Translation from Clarín: Thin Red Line: Psychologists at Guantanamo
Yesterday I posted an article from the Argentine paper Clarín on the APA referendum victory. Especially interesting was a rough translation of the first paragraph indicating how different coverage was in Argentina than was mainstream coverage in the US. Reader Telma Alencar kindly responded to my request for a translation of the whole piece.
From the translation we can see the sympathetic coverage. But we also see a misperception of the role of the Jawad case in the APA struggle. While the mistreatment of Jawad at the direction of a BSCT psychologist was important, this was only one of many important revelations that contributed to changes in APA policy.
Here is the translation. Thanks Telma Alencar
Translation Spanish – English
________________________Thin Red Line: Psychologists at Guantanamo
By Gustavo Sierra
October 21, 2008
Clarín.com – Argentina
US psychologists decided, after 7 years, that it’s not good to help military personnel in interrogation and torture sessions in the GTMO prisoner camp. And the decision was not unanimous. Through an Internet-based referendum, the APA succeeded by 8,792 votes to 6,157 in incorporating a prohibition on working at the naval base, where thousands of prisoners from the war against terror have come through. That means that over 6,000 American psychologists think that it is useful for one of their kind to help interrogators.
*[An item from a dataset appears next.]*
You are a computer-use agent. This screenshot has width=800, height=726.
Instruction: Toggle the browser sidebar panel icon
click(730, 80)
Until now, APA’s Ethics Code allows its members, who were not always present at the time they applied some of the 19 coercive procedures as the torture known as “water drowning” (waterbording), to participate in interrogations related to the search for information relevant to national security.
The debate that led to the vote came after the lawyers of prisoner Mohammed Jawad revealed that he had suffered isolation and other forms of torture on the advice of a psychologist. Jawad was transferred to Guantanamo from Afghanistan when he was 15 .
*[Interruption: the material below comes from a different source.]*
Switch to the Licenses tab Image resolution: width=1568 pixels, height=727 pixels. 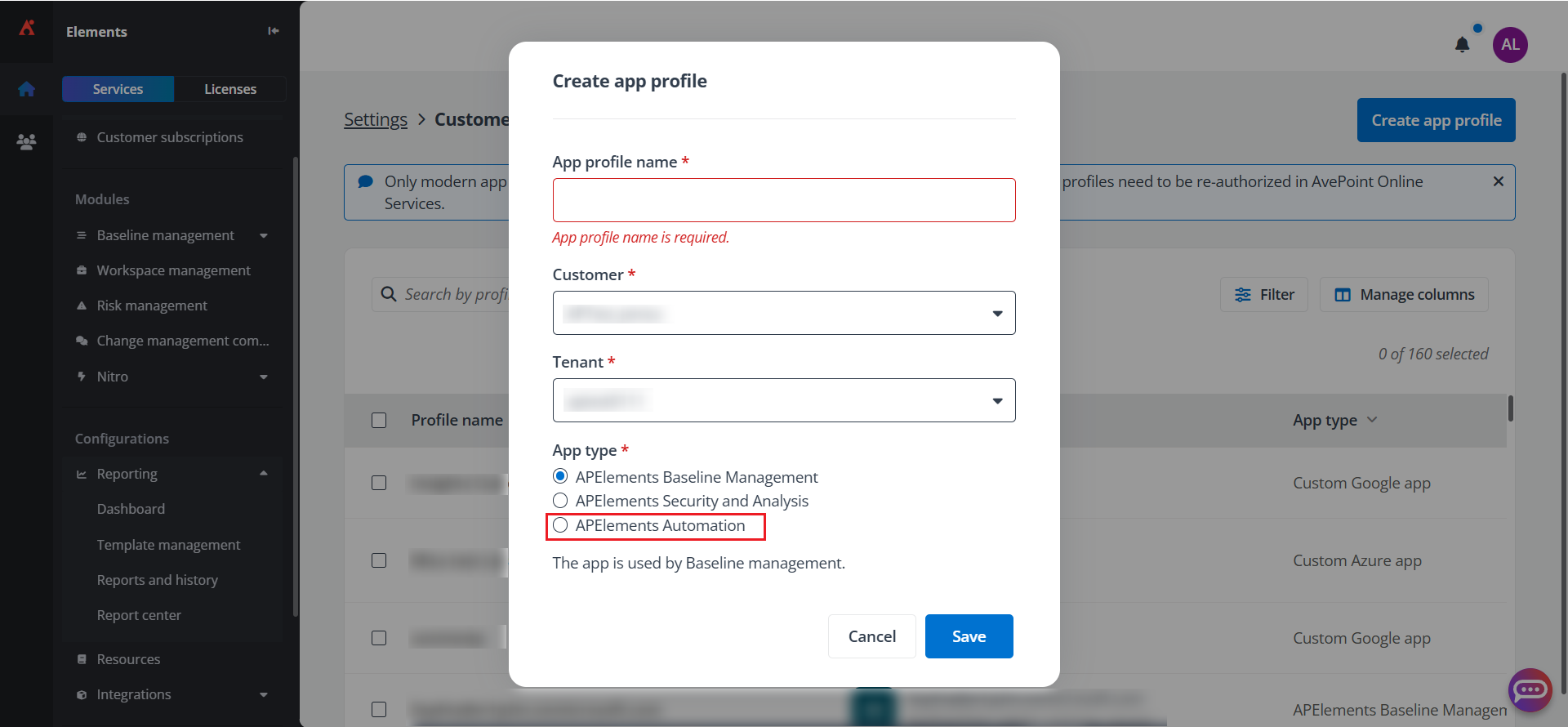tap(230, 88)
Accordingly to the transcript of some of the interrogation sessions, the boy suffered serious psychological consequences during his detention which resulted in several suicide attempts. Despite this, the psychologist recommended continuing the interrogations. When the lawyers wanted to take this professional to court, the psychologist got shelter in Article 31 of the Military Code of Justice and ensured that his name was not involved.
From the ranks of the Army, there is a persistent insistence that the participation of psychologists in the so-called “Behavioral Science Consultation Team ” (known in prison slang as “BSCT”) is essential to hold such meetings “safe, effective and legal.”
From now on, any psychologist who wants to continue exercising their profession may not participate in any torture session neither in Guantanamo nor in any other military center. “This was a fight for the continuation of the same profession,” said the new president of the APA Alan Kazdin. “We managed to recover the ethics that we should never have lost.”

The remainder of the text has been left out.